Хольц слегка дрожащей рукой достал сигарету и закурил. Он был высоким, очень смуглым и красивым. В свои двадцать шесть лет он выглядел гораздо старше. Невзирая на тяжести двухнедельного похода, он выглядел, как всегда, подтянутым, и его белый мундир оставался чистым. Его смуглое запястье было схвачено золотой цепочкой, а на среднем пальце правой руки он носил причудливой формы перстень из зеленого нефрита. Он пристально посмотрел на Мендетту, который был на шесть лет старше.

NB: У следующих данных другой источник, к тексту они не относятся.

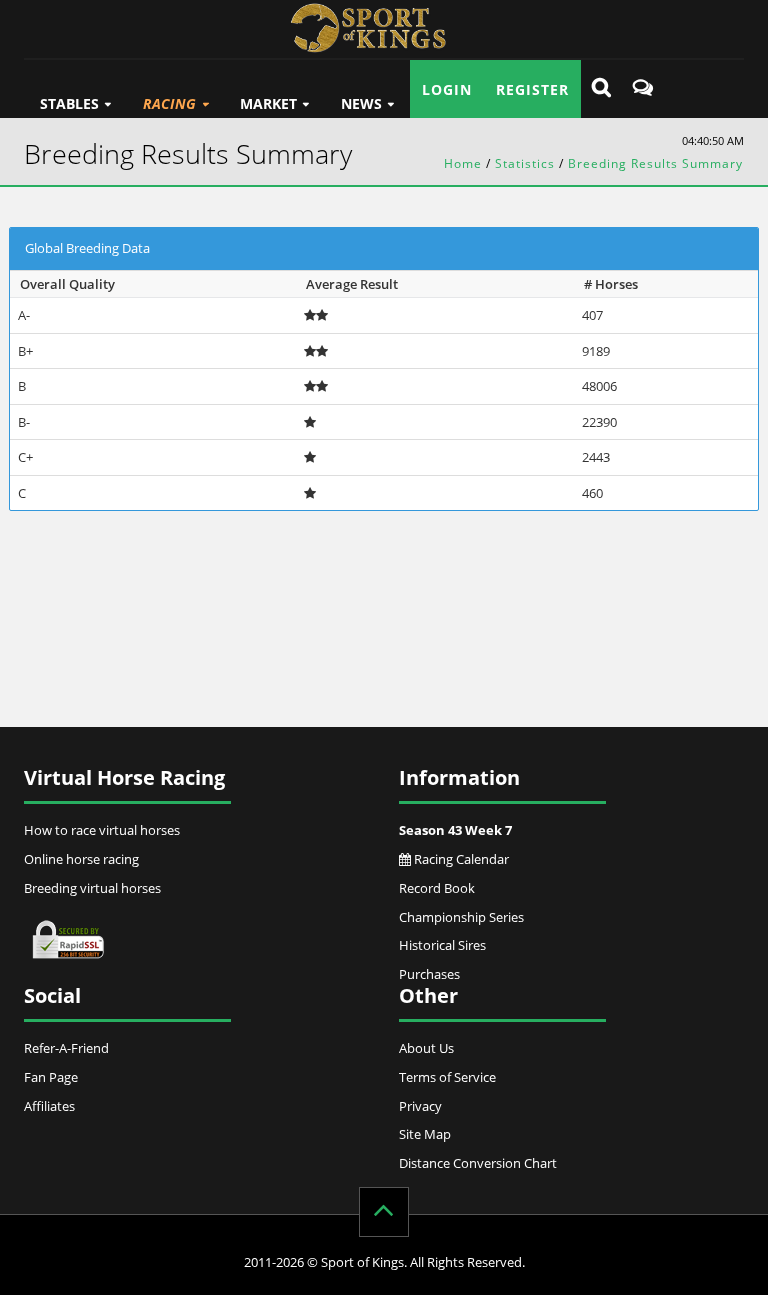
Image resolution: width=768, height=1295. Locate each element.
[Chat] (643, 89)
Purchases (429, 974)
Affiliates (49, 1106)
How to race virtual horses (102, 830)
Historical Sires (442, 945)
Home (463, 163)
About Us (426, 1048)
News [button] (361, 103)
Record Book (437, 888)
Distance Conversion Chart (478, 1163)
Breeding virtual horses (92, 888)
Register (532, 89)
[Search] (601, 89)
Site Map (425, 1134)
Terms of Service (447, 1077)
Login (447, 89)
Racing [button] (169, 103)
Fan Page (51, 1077)
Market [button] (268, 103)
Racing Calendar (460, 859)
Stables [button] (69, 103)
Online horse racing (81, 859)
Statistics (525, 163)
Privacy (420, 1106)
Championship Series (461, 917)
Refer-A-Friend (66, 1048)
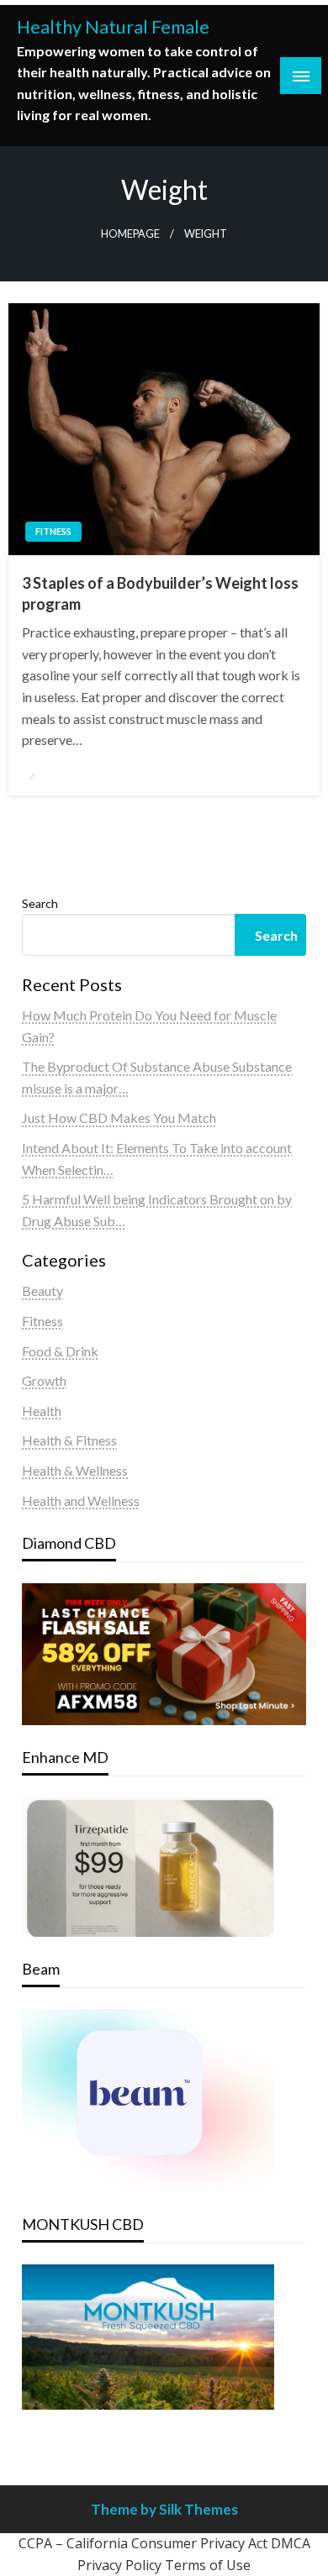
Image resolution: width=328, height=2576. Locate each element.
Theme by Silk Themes (164, 2509)
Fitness (53, 531)
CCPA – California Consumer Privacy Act (143, 2543)
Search (40, 903)
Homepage (130, 234)
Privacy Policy (119, 2565)
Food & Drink (60, 1351)
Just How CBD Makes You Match (119, 1117)
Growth (44, 1380)
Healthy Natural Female (113, 27)
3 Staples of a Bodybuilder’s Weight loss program (160, 593)
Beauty (42, 1290)
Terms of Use (208, 2565)
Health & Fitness (69, 1440)
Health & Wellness (75, 1470)
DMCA (290, 2543)
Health (41, 1411)
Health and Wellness (81, 1500)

– У нас мало времени, – сказал он. – Я полагаю, ты возьмешься за эту славную операцию? – На его губах играла насмешливая улыбочка, разъярившая Мендетту.

– Я женат, и у меня двое детей, – ответил Мендетта. Мелкие капли пота выступили у него на лбу. – Я думал, скорее ты... – Он умолк и отвернулся.

– Я понимаю, – медленно проговорил Хольц. – Твоей жене будет очень сильно тебя недоставать!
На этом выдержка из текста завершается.